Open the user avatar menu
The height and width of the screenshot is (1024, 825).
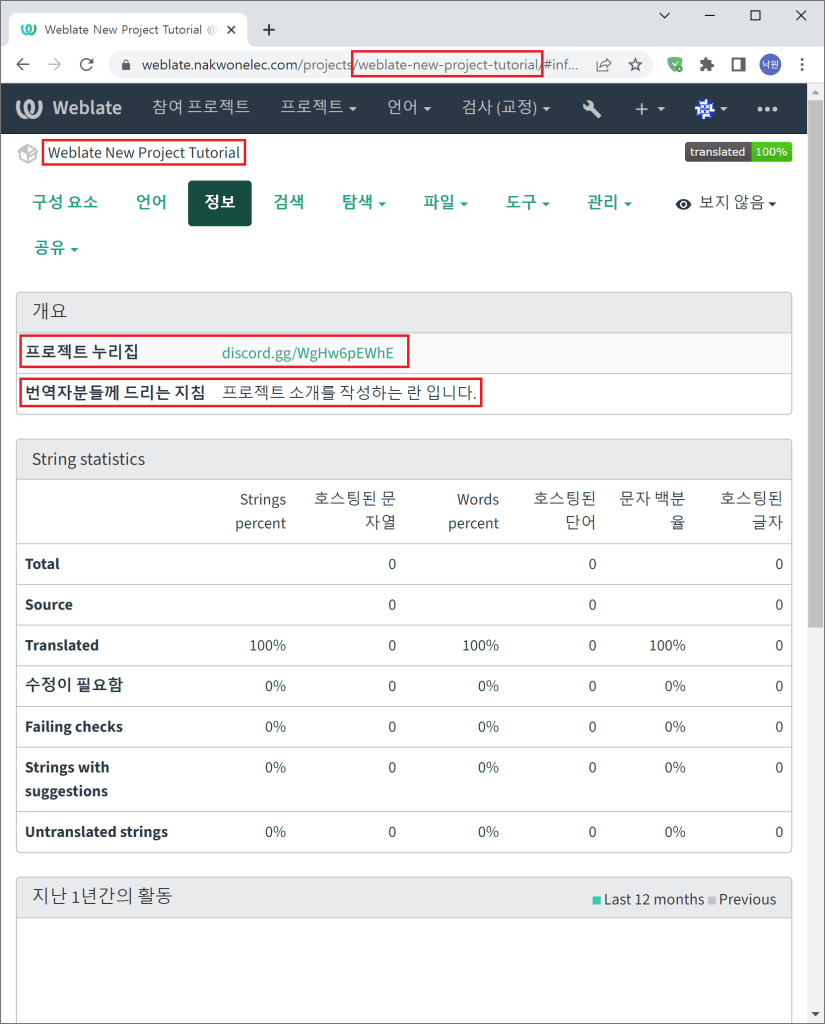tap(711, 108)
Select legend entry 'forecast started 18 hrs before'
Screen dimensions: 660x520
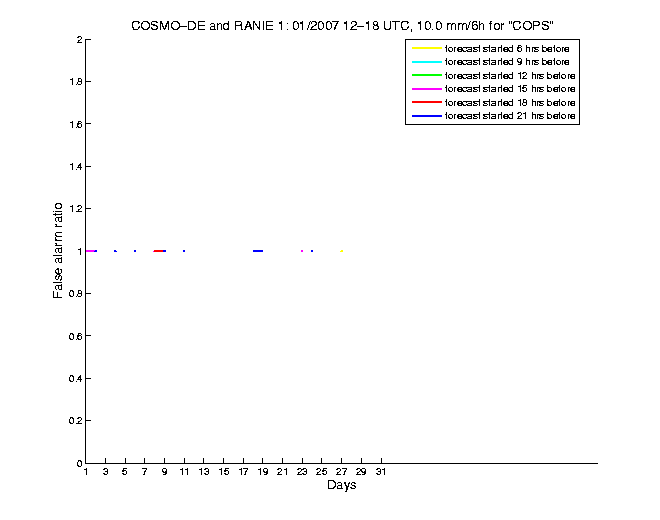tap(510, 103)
---
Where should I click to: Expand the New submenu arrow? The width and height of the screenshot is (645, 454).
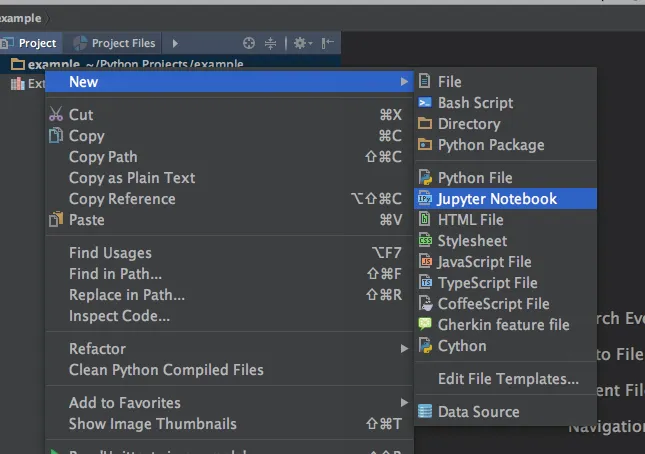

## What you need to do:
Can you output the stretch of the listing from the line containing "Select legend entry" through the line containing "tap(510, 103)", both ends included, word for word but without the pictures?

## Exercise answer:
Select legend entry 'forecast started 18 hrs before'
Screen dimensions: 660x520
tap(510, 103)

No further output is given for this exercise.